Work to do -
Revise the records from the start through the line holding "(x=786, y=51)", inclusive, so that "Catalog" becomes "Products" and nothing else changes. Return only those lines.

[start of Data rows]

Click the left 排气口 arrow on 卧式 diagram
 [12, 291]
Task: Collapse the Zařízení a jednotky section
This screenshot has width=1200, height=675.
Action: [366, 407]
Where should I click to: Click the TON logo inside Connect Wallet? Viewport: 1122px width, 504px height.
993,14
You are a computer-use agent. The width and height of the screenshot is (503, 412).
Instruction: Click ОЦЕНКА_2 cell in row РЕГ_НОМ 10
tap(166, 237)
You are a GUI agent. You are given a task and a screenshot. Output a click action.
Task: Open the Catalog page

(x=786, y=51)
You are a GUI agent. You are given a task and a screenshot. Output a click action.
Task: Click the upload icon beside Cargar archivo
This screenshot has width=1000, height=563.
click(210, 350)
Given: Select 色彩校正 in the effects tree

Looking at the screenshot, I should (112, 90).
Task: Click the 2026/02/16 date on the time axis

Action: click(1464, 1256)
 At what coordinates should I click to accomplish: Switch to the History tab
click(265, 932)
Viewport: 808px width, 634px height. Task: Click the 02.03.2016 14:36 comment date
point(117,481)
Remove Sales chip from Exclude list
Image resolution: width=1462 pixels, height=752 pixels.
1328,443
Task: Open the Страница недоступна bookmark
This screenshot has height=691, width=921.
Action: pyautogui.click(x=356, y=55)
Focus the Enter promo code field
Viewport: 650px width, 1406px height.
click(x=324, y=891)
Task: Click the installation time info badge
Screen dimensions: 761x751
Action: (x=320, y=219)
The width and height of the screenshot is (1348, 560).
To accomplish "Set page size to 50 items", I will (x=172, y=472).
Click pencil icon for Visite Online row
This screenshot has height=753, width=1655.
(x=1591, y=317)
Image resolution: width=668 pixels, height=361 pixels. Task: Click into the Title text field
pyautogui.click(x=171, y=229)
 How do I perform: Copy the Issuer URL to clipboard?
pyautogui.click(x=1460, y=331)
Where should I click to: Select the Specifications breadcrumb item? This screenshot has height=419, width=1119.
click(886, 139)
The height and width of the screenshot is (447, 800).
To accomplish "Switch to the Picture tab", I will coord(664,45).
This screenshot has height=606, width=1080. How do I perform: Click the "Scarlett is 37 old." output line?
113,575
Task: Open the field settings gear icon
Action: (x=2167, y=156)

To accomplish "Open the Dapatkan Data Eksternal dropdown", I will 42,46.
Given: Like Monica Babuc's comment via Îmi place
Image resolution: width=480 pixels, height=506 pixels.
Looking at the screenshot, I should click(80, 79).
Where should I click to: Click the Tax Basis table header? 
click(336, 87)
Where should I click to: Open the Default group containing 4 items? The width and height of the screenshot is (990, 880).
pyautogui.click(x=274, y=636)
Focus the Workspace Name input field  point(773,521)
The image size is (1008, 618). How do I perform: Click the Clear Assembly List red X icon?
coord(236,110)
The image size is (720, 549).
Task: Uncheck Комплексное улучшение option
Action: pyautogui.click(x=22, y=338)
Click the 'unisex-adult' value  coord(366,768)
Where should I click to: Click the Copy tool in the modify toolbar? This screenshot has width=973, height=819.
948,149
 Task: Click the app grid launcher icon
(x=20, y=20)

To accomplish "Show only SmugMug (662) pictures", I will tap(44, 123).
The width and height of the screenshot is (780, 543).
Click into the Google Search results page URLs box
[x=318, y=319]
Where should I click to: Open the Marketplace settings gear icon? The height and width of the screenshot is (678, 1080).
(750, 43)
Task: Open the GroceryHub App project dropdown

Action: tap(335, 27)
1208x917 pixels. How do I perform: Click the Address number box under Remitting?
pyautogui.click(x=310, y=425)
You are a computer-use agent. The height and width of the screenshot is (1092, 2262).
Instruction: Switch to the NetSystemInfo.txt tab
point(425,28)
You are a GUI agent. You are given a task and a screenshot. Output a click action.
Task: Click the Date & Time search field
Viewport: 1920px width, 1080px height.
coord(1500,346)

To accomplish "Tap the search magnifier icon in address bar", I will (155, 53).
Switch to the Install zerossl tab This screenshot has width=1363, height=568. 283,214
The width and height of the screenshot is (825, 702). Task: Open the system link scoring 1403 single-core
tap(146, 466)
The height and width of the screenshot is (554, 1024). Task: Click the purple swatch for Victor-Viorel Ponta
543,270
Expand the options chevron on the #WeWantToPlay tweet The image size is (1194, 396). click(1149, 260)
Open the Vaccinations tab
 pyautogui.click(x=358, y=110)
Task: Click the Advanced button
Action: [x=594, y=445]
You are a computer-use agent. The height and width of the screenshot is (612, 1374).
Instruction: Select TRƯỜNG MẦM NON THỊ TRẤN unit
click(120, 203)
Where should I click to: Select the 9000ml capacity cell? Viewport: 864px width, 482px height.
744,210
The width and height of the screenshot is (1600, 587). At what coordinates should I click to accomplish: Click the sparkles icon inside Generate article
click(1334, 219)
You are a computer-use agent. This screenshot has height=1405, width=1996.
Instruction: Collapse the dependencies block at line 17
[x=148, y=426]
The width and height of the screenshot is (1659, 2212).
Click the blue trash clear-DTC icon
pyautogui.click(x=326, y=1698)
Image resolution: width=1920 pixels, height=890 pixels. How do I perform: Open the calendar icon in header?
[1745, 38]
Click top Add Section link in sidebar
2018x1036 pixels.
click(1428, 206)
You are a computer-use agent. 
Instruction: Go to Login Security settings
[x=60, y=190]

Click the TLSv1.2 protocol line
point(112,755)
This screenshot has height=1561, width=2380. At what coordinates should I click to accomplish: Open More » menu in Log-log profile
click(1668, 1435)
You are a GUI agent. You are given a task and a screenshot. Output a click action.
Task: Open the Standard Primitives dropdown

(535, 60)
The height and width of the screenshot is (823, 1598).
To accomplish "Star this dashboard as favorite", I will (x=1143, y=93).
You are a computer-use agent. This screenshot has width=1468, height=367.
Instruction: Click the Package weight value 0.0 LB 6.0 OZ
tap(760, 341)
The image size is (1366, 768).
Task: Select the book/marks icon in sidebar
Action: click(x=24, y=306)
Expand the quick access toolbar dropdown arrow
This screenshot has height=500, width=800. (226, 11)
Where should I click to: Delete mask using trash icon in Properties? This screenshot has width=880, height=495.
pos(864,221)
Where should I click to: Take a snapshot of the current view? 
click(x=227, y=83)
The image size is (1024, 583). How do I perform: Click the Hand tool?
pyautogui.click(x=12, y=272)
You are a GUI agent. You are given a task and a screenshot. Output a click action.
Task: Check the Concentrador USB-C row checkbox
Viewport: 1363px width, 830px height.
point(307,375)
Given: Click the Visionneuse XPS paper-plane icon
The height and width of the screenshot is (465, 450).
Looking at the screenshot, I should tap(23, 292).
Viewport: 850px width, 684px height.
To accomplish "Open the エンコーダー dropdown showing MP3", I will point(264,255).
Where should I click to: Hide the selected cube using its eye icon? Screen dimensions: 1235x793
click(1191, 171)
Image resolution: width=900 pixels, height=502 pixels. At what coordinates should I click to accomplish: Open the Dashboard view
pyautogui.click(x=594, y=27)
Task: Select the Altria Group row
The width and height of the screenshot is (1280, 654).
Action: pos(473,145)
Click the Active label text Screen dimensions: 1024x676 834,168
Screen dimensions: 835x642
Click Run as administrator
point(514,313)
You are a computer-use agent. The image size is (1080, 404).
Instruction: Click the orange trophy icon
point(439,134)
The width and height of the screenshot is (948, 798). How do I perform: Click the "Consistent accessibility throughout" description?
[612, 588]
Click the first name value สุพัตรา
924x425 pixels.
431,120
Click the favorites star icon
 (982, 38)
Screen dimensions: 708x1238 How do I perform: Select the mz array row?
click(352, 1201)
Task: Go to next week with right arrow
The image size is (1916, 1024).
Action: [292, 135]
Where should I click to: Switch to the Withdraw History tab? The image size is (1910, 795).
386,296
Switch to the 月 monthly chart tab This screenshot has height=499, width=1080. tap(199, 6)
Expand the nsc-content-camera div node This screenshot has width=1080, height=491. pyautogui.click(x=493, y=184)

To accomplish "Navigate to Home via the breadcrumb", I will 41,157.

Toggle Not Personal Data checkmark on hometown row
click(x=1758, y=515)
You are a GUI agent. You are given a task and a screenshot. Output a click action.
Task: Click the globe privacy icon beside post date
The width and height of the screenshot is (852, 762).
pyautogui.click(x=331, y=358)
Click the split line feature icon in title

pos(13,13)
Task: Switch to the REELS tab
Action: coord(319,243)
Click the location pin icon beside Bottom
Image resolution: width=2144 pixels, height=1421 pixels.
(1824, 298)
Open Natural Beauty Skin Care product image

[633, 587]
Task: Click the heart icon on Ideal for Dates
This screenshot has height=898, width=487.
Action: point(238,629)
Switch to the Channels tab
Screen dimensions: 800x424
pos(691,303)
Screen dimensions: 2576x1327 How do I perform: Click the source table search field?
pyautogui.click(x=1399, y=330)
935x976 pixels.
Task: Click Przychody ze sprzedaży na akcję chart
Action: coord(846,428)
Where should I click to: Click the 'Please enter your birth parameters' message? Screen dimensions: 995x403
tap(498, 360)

[end of Data rows]

Worked answer -
Click the left 排气口 arrow on 卧式 diagram
 [12, 291]
Task: Collapse the Zařízení a jednotky section
This screenshot has width=1200, height=675.
Action: [366, 407]
Where should I click to: Click the TON logo inside Connect Wallet? Viewport: 1122px width, 504px height.
993,14
You are a computer-use agent. The width and height of the screenshot is (503, 412).
Instruction: Click ОЦЕНКА_2 cell in row РЕГ_НОМ 10
tap(166, 237)
You are a GUI agent. You are given a task and a screenshot. Output a click action.
Task: Open the Products page

(x=786, y=51)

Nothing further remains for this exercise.